HOW TO MAKE EASY SPONGE CAKE

This simple Vanilla Cake is favorite with kids and adults alike.

Fill it with Whipped Cream, Swiss Buttercream, German Buttercream, Ganache, Chocolate Mousse, Cream Cheese Frosting, Chocolate Ganache Frosting or jam. Or enjoy it dusted with powdered sugar with a dollop of sweetened whipped cream.

Baked sponge cake on a cooling rack.

CAKE INGREDIENTS

  • Flour – all-purpose, for super tender crumb use cake flour
  • Granulated Sugar
  • Salt
  • Baking Powder
  • Eggs – separated, at room temperature
  • Oil
  • Warm Water or Milk
  • Vanilla Extract
View from above showing cake ingredients in small bowls.

BAKING PANS

You can use round, square, rectangle baking pans to make your sponge cake. I’ve used this cake to make my very tall Holiday Peppermint Cake using 4-6 inch cake layers. This cake can be stacked with proper supports, too.

EASY SPONGE CAKE PAN SIZE
1 Batch 9-inch round or square pan
1 Batch 2 – 8-inch pans
cakes are not very tall and they bake quicker
Double Batch 10-inch pan, line the sides of the pan with parchment,
use a heating core, makes a tall cake
Double Batch 9 x 13-inch rectangular pan
1 and 1/2 Batch 4 – 6-inch cake pans

Preheat the oven to 350F and prepare a baking pan. Spray the pan with a nonstick spray and line it with a parchment and spray again with a non stick spray. Or alternatively brush with melted butter and dust with flour.

## Stored data:
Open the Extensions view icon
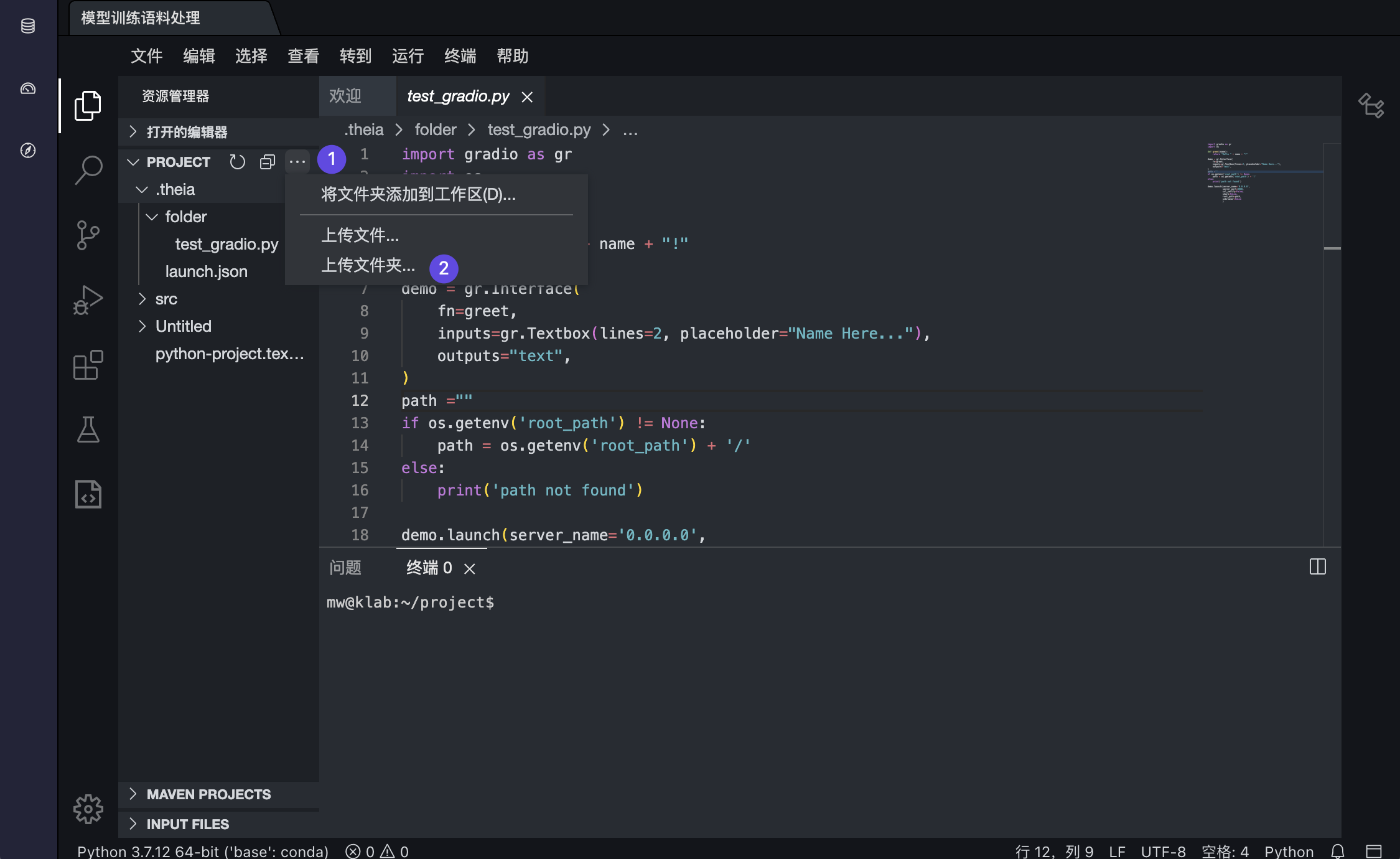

## Instruction 1:
In the sponge cake recipe, how many batches of batter does a 9 x 13-inch rectangular pan call for?
## Instruction 2:
Write the next part of the sponge cake recipe, continuing after its last sentence.

## Exercise answer 1:
A double batch.

## Exercise answer 2:
Today I doubled my recipe and I used a 10 inch pan. To make sure my 10 inch cake baked evenly I also used a heating core/flower nail that I sprayed with a nonstick spray.

Round cake pan lined parchment paper.

DRY INGREDIENTS

What I love about this recipe is that I don’t need any special flour. Plain, all-purpose flour gives fantastic results; for a super-fine crumb you can use cake flour). In a large bowl whisk together all-purpose flour, baking powder, and salt. Set aside.

Mixing flour and baking powder in a bowl.

MERINGUE

Start by bringing eggs to room temperature. Leave eggs on the counter for about 30 minutes. Or you place eggs into warm water. They will be at room temperature in about 5 minutes or so.

Next, separate egg yolks and egg whites. I always start with a clean, grease-free bowl. With a wire attachment beat egg whites with a pinch of cream of tartar (or use 1/2tsp lemon juice or vinegar) until foamy. Then gradually beat in about half of the granulated sugar listed in the recipe. Beat egg whites until a stiff and glossy peak is formed.

OVER WORKED MERINGUE

It’s easy to overwork meringue. It is best to stop the mixer a few times while whipping meringue and test if a stiff peak is formed. When meringue is over mixed it becomes grainy. The grainy, overworked meringue will make your cake dry.

Scrape out stiff, glossy meringue out into another bowl. Next we’ll prepare egg yolks. No need to wash the mixer bowl.

Egg white in a bowl. Beaten meringue in a bowl.

RIBBON STAGE – EGG YOLKS AND SUGAR

Into a bowl add egg yolks and remaining granulated sugar. Beat on medium-high speed till pale in color and doubled in volume. Scrapping the bowl a few times to ensure egg yolks are thoroughly blended in. Beat until mixture reaches the ribbon stage.

RIBBON STAGE

Ribbon stage is a baking term that refers to batter consistency. It is reached when batter lifted up with a whisk, spoon, or spatula falls back down into a bowl slowly forming a ribbon. It should hold its shape for a few moments, slowly disappearing, blending into the mixture.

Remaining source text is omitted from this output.